Since 'cette fille' is referring to a specified girl, as explained in case 2b, shouldn't we use 'elle est'?
Thanks
Since 'cette fille' is referring to a specified girl, as explained in case 2b, shouldn't we use 'elle est'?
Thanks
This question seems to have been asked a lot recently, so perhaps the lesson is not clear enough.
Case 1 is "c'est" + noun / name. You must always use "c'est" here.
Case 2 is "c'est" or "il/elle est" + adjective. This depends on whether it's specific or non-specific.
So your example is covered by case 1 and you have to use "c'est". I disagree with Chris here, I don't think "Elle est Marie" is correct.

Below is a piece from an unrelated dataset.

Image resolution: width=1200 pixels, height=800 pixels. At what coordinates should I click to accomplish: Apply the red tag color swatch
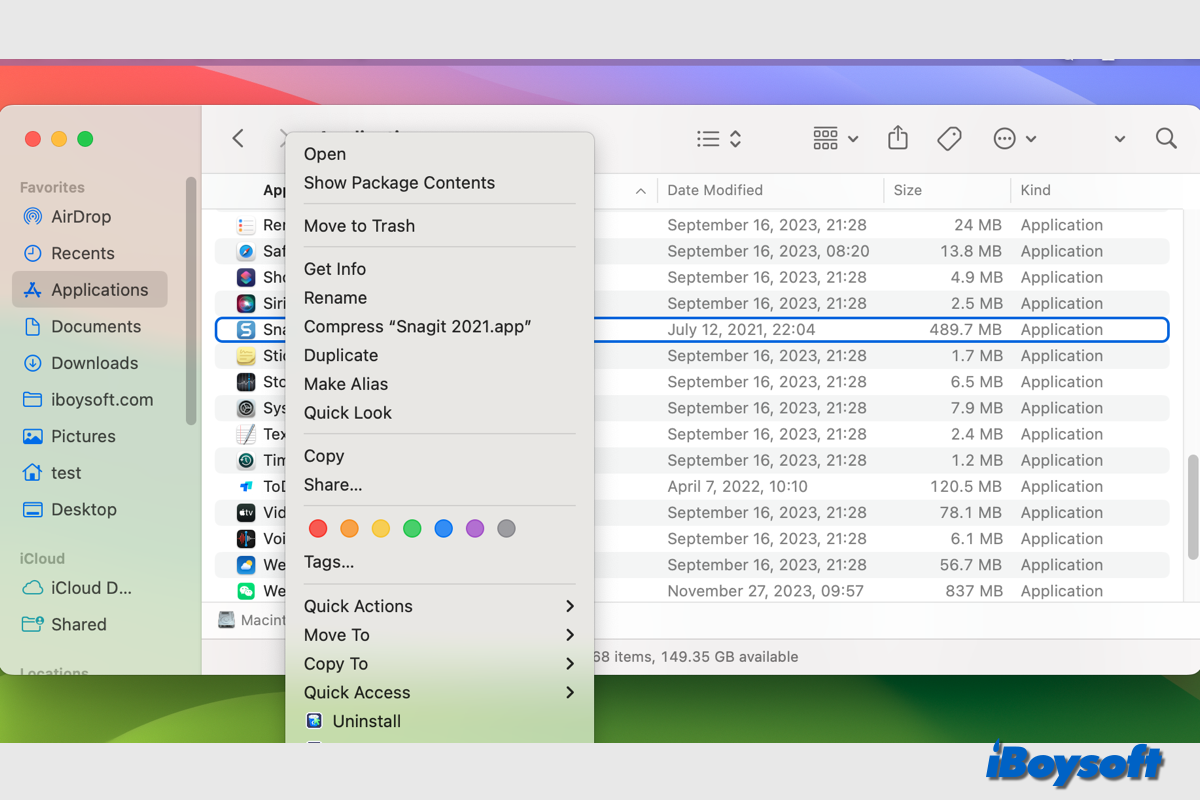[x=317, y=528]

You might find this link useful:
https://www.frenchtoday.com/blog/french-grammar/cest-versus-il-elle-est
Hi Joan,
C'est Marie. -- It is Marie.
Elle est Marie. -- She is Marie.
Qui est cette fille? C'est Marie. -- Who is that girl? It's Marie.
I don't know how to motivate it any better. Sometimes you just have to take things the way they are. Language isn't math and many rules are, at best, guidelines.
In particular in French I sometimes feel that rules are only there to justify the countless exceptions. ;)
-- Chris (not a native speaker).
Hi Cécile,
I think it would be worth adding to the lesson an explicit statement that phrases like "il est mon frère" are wrong. (Not everyone will read the Q&A.)
"Il est mon frère" is so natural for an English speaker that it really has to be emphasised that it is incorrect, otherwise we just assume that both "c'est mon frère" and "il est mon frère" are correct, and then we probably make the further error that one means "it's my brother" and the other means "he's my brother".